Stored data entries
┄┄┄┄┄┄┄┄┄┄┄┄┄┄┄┄┄┄┄┄
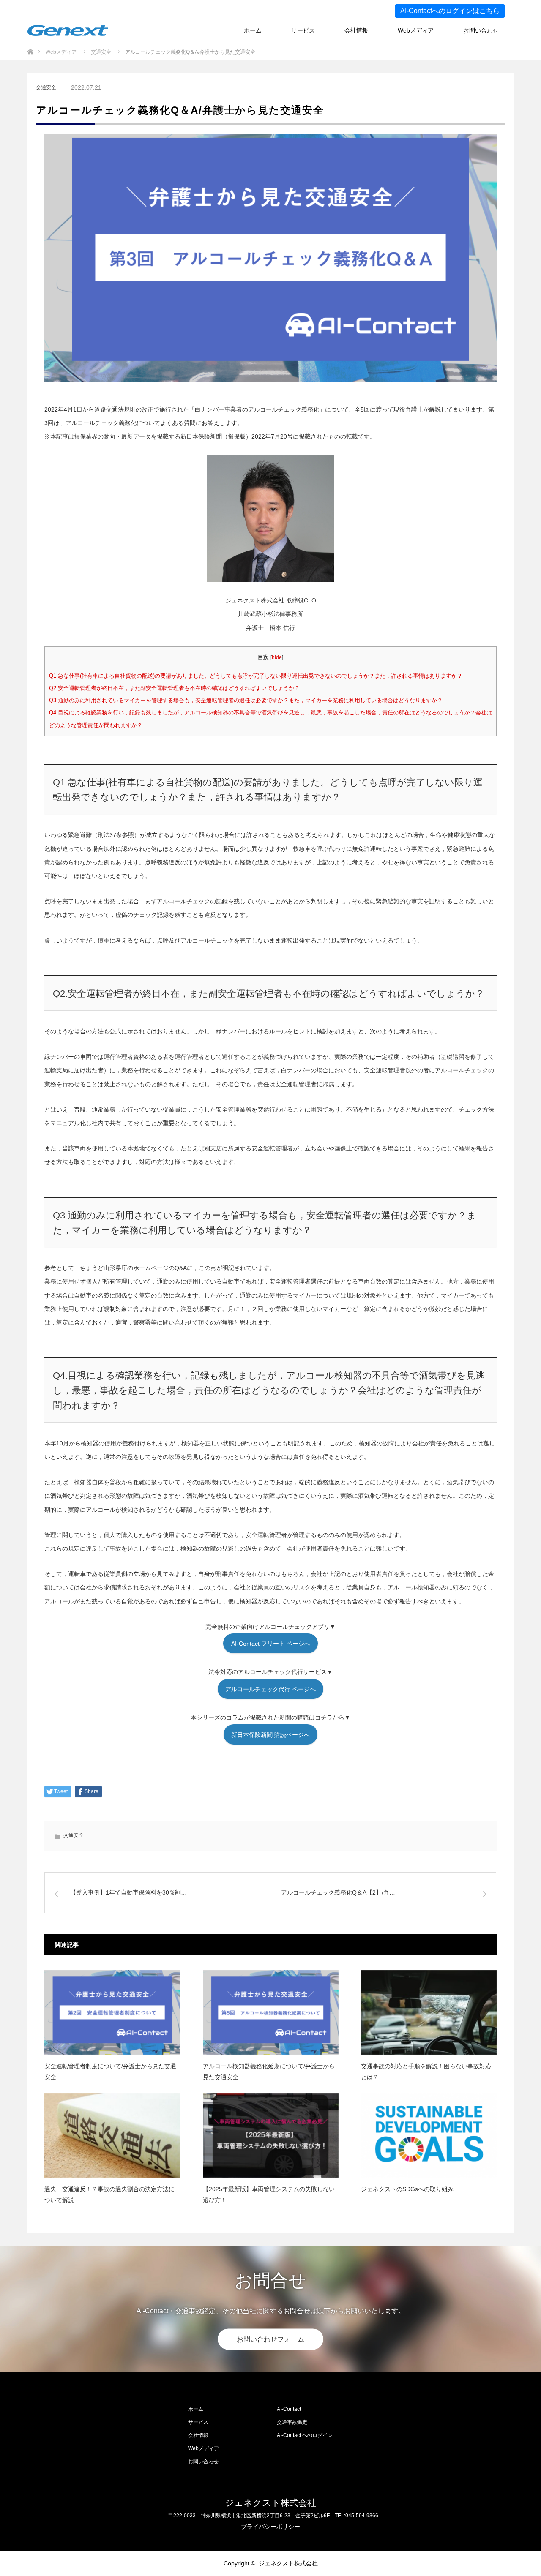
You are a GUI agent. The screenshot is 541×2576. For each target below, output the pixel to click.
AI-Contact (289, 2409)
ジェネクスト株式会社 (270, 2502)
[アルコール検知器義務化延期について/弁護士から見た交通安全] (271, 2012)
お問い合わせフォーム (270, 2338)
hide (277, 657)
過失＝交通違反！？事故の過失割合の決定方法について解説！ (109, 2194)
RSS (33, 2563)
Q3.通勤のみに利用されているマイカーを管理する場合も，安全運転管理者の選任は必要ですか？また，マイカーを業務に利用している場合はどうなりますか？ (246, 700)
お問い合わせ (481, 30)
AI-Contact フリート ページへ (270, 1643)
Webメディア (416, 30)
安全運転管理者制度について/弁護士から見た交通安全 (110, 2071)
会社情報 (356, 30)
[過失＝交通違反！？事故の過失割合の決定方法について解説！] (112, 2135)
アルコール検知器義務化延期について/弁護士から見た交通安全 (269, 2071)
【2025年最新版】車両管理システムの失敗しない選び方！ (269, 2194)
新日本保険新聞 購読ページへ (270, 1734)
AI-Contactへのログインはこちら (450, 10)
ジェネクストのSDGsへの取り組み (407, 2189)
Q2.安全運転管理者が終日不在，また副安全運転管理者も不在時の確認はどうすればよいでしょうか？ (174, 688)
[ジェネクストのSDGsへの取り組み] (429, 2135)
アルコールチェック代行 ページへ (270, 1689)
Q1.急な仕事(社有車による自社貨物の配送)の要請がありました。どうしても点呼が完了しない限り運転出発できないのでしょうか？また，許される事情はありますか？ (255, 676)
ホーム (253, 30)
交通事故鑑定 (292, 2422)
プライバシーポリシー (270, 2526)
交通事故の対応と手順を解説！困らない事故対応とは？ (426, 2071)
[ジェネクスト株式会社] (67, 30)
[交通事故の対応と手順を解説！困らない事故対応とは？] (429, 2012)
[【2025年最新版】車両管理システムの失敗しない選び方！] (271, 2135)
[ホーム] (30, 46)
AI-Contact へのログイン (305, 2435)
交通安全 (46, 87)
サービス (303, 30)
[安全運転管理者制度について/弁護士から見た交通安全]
┄┄┄┄┄┄┄┄┄┄┄┄┄┄┄┄┄┄┄┄
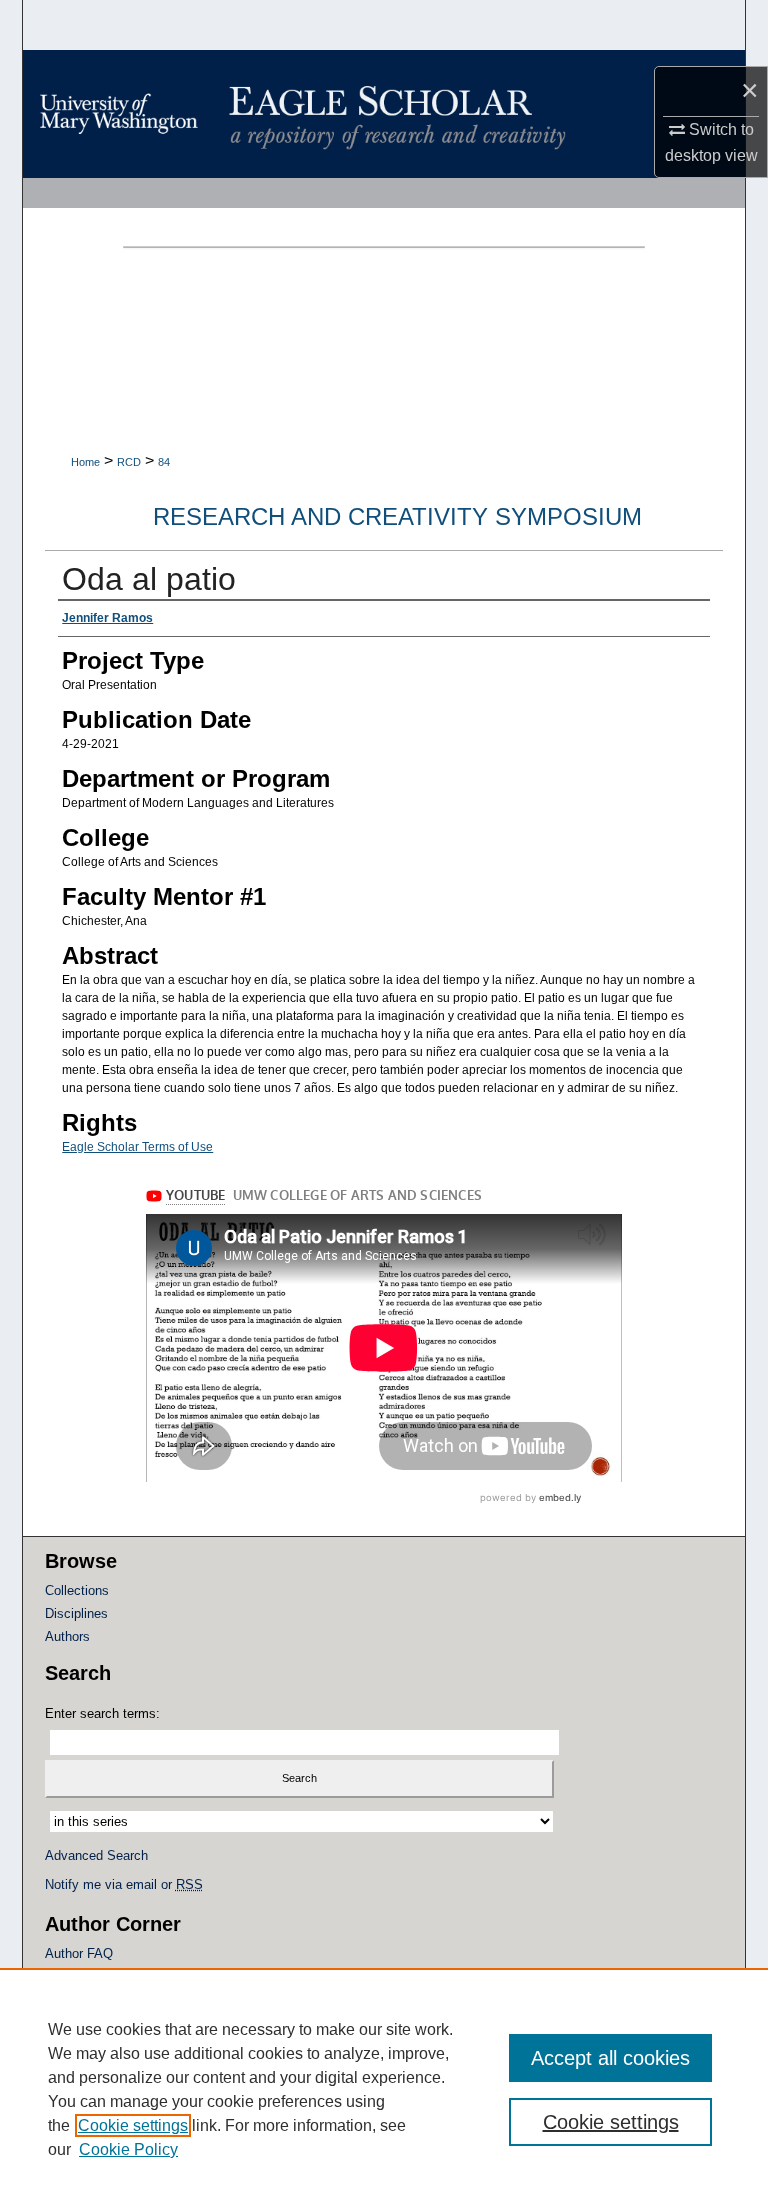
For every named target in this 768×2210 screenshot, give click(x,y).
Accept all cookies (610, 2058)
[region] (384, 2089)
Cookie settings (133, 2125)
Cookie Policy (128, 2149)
┄┄┄┄┄┄┄┄┄┄┄┄┄┄┄┄┄┄┄┄
### YOUR INSTRUCTIONS
Only lines with the word "交通事故の対応と手順を解説" are wanted, so copy each one from the records.

### RESULT OF THIS EXERCISE
交通事故の対応と手順を解説！困らない事故対応とは？ (426, 2071)
[交通事故の対応と手順を解説！困らない事故対応とは？] (429, 2012)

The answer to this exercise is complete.